Over time, and a very long time, the black hole swallows matter, growing larger and larger until it accumulates millions and billions more mass than the Sun. Such a thing is very difficult to imagine in quasars of the early universe.
Another option is if everything starts from the “seed” of a fairly large black hole, into which the mass of up to 100,000 Suns is gathered. The stars that must have collapsed to produce these black holes must have very short cosmic lives indeed, about 250,000 years, before collapsing into black holes.
To date, no stars of this mass are known to us, nor are we aware of any current formation mechanisms that would have produced them. However, the simulations showed that in the early universe, when environmental conditions were very different from today, such stars should theoretically have formed at the coalescence of rare but powerful, dense, turbulent streams of cold gas.
According to cosmologists, this would require some truly exotic environmental conditions, such as strong ultraviolet radiation backgrounds or supersonic flows between gas and dark matter.
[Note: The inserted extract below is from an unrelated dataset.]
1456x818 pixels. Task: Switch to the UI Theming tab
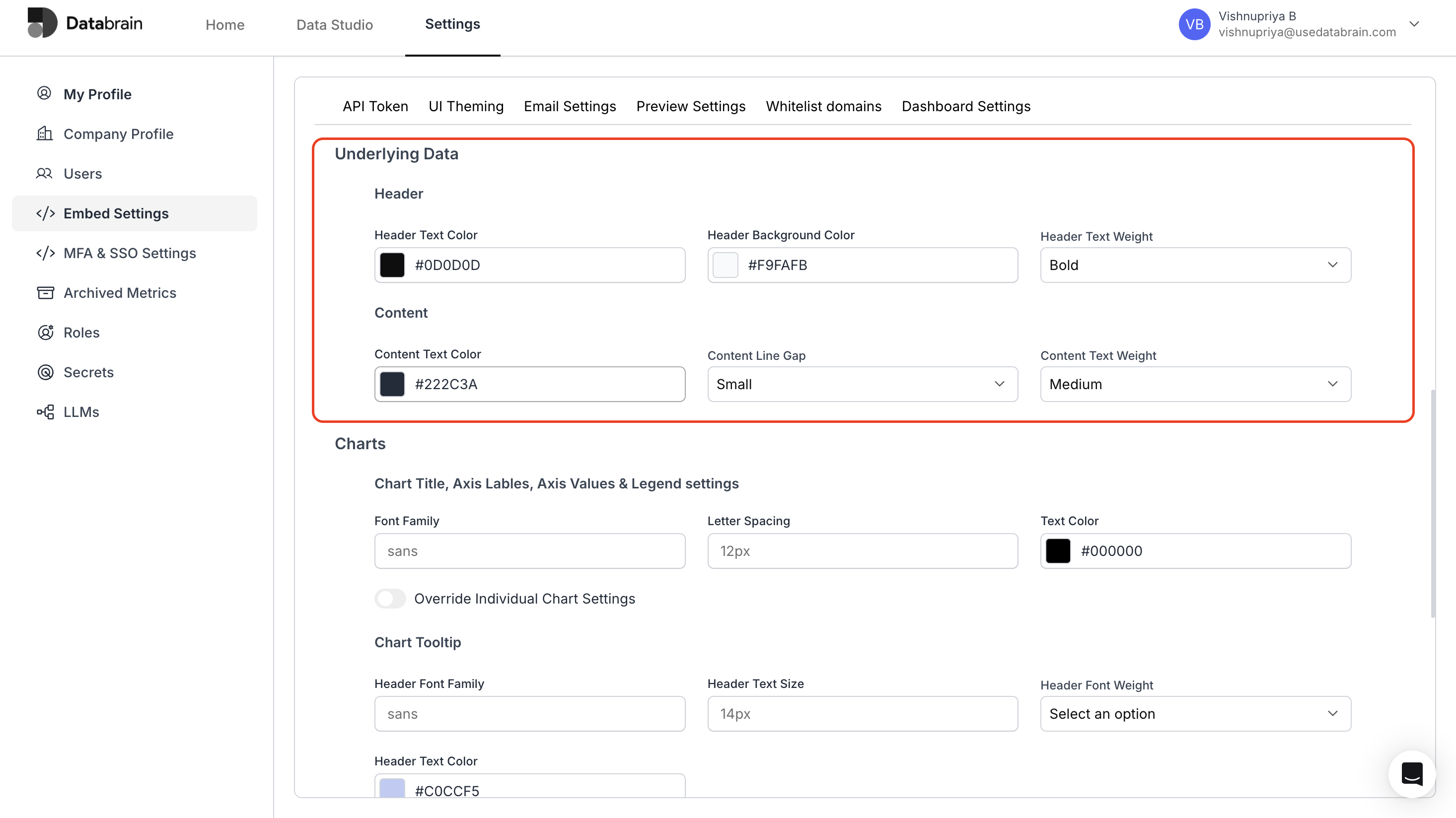466,106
None of these exotic environments resemble the environmental conditions in which these early universe quasars formed.
A team of researchers from the United Arab Emirates University, led by astrophysicist Muhammad Latif, conducted simulations of gas flows, which showed that supermassive black holes were formed spontaneously by the interaction of these flows, without the need for exotic environmental conditions.
In the simulations, the turbulence of the intersecting streams prevented the formation of normal, present-day stars. This usually happens when a clump of matter in a cold cloud collapses under gravity to form a baby star, but when there is too much turbulence, the environmental conditions are not stable enough for this process to occur.
However, in the simulations, the cloud gradually grew so massive that it catastrophically collapsed into two giant stars, 31,000 and 40,000 times the mass of our Sun.
If the gas streams continue to flow into the clouds, billions of massive supermassive black holes could form and grow on the Sun in just a few hundred million years.
“Accordingly, shortly after the cosmic dawn, only primordial clouds should have been able to form massive quasar ‘seeds’, when the first stars formed in the universe.” “These simple, beautiful results not only explain the origin of the first quasars, but also their demography—their numbers in the early universe,” Valen concludes.
According to him, the first supermassive black holes were simply the natural result of structure formation in the cold dark matter cosmology.
The study was published in the journal Nature.
Prepared from port.ac.uk and ScienceAlert.